Entries for locating text and items »
================

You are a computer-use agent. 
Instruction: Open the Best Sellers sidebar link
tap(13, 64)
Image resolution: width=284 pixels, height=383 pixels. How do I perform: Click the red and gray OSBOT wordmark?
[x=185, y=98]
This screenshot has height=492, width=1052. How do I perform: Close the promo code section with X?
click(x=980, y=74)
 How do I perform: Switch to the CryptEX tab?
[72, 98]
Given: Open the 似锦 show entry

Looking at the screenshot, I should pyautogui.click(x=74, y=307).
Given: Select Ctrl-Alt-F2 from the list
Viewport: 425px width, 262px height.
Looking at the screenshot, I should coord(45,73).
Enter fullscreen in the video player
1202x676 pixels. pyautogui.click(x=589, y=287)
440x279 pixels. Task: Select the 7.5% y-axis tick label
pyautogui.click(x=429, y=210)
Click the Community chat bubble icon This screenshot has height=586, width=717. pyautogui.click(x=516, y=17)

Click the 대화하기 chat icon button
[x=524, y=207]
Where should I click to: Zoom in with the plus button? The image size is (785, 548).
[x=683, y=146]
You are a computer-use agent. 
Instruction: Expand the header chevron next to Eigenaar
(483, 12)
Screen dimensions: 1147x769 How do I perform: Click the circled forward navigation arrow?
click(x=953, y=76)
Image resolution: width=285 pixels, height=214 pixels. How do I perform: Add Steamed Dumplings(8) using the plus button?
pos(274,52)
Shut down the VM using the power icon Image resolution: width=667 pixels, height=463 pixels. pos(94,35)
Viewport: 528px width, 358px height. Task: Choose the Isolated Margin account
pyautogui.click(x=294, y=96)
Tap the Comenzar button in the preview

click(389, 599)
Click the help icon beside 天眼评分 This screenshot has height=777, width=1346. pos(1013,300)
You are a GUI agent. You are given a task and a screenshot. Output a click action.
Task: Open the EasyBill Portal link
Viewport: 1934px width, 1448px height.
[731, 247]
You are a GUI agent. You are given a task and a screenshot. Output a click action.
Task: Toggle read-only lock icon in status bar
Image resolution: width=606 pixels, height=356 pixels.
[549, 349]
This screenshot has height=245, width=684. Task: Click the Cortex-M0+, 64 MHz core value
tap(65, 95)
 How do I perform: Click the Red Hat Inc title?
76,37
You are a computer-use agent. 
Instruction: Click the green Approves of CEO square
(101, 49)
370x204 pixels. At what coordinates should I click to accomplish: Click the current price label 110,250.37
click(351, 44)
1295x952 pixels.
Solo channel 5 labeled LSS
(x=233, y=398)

================

Goal »
Reproduce without alteration every line of the records from the one containing "Screen dimensions: 1147x769" down to the one containing "Shut down the", both included.

Solution for this problem »
Screen dimensions: 1147x769 How do I perform: Click the circled forward navigation arrow?
click(x=953, y=76)
Image resolution: width=285 pixels, height=214 pixels. How do I perform: Add Steamed Dumplings(8) using the plus button?
pos(274,52)
Shut down the VM using the power icon Image resolution: width=667 pixels, height=463 pixels. pos(94,35)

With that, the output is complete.